Records for locating displayed items:

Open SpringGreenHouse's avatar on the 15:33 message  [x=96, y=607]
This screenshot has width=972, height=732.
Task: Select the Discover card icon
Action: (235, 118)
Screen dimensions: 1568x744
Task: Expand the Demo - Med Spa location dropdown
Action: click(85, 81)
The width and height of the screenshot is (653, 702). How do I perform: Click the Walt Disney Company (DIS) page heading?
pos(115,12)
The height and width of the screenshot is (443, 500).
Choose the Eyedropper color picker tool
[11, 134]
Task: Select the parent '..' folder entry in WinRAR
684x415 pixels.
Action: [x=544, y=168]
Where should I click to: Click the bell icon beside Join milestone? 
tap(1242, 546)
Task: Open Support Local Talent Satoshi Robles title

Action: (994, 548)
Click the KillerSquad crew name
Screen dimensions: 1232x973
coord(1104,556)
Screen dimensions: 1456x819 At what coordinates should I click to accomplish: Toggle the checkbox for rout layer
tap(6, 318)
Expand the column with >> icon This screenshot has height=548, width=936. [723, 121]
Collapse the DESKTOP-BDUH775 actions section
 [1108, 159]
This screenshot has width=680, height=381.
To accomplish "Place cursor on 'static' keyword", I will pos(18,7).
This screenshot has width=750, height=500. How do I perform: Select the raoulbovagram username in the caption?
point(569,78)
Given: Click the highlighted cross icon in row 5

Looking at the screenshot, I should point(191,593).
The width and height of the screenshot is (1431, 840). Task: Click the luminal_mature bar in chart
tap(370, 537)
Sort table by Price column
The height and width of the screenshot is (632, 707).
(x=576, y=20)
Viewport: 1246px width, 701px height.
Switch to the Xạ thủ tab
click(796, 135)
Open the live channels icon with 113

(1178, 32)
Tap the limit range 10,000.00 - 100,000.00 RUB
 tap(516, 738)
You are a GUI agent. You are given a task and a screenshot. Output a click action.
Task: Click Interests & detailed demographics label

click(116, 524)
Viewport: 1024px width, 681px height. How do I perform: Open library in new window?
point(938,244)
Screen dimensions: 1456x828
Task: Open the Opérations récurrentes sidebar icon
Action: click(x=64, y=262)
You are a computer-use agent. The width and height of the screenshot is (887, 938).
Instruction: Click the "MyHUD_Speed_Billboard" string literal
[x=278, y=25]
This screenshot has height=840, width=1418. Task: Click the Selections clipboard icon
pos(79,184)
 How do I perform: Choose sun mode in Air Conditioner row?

INSTRUCTIONS TO FOLLOW:
Reproduce the material above with every instance of "How do I perform" swapped for "How do I carry out", keeping all other text intact.

RESULT:
Open SpringGreenHouse's avatar on the 15:33 message  [x=96, y=607]
This screenshot has width=972, height=732.
Task: Select the Discover card icon
Action: (235, 118)
Screen dimensions: 1568x744
Task: Expand the Demo - Med Spa location dropdown
Action: click(85, 81)
The width and height of the screenshot is (653, 702). How do I carry out: Click the Walt Disney Company (DIS) page heading?
pos(115,12)
The height and width of the screenshot is (443, 500).
Choose the Eyedropper color picker tool
[11, 134]
Task: Select the parent '..' folder entry in WinRAR
684x415 pixels.
Action: [x=544, y=168]
Where should I click to: Click the bell icon beside Join milestone? 
tap(1242, 546)
Task: Open Support Local Talent Satoshi Robles title

Action: (994, 548)
Click the KillerSquad crew name
Screen dimensions: 1232x973
coord(1104,556)
Screen dimensions: 1456x819 At what coordinates should I click to accomplish: Toggle the checkbox for rout layer
tap(6, 318)
Expand the column with >> icon This screenshot has height=548, width=936. [723, 121]
Collapse the DESKTOP-BDUH775 actions section
 [1108, 159]
This screenshot has width=680, height=381.
To accomplish "Place cursor on 'static' keyword", I will pos(18,7).
This screenshot has width=750, height=500. How do I carry out: Select the raoulbovagram username in the caption?
point(569,78)
Given: Click the highlighted cross icon in row 5

Looking at the screenshot, I should point(191,593).
The width and height of the screenshot is (1431, 840). Task: Click the luminal_mature bar in chart
tap(370, 537)
Sort table by Price column
The height and width of the screenshot is (632, 707).
(x=576, y=20)
Viewport: 1246px width, 701px height.
Switch to the Xạ thủ tab
click(796, 135)
Open the live channels icon with 113

(1178, 32)
Tap the limit range 10,000.00 - 100,000.00 RUB
 tap(516, 738)
You are a GUI agent. You are given a task and a screenshot. Output a click action.
Task: Click Interests & detailed demographics label

click(116, 524)
Viewport: 1024px width, 681px height. How do I carry out: Open library in new window?
point(938,244)
Screen dimensions: 1456x828
Task: Open the Opérations récurrentes sidebar icon
Action: click(x=64, y=262)
You are a computer-use agent. The width and height of the screenshot is (887, 938).
Instruction: Click the "MyHUD_Speed_Billboard" string literal
[x=278, y=25]
This screenshot has height=840, width=1418. Task: Click the Selections clipboard icon
pos(79,184)
 How do I carry out: Choose sun mode in Air Conditioner row?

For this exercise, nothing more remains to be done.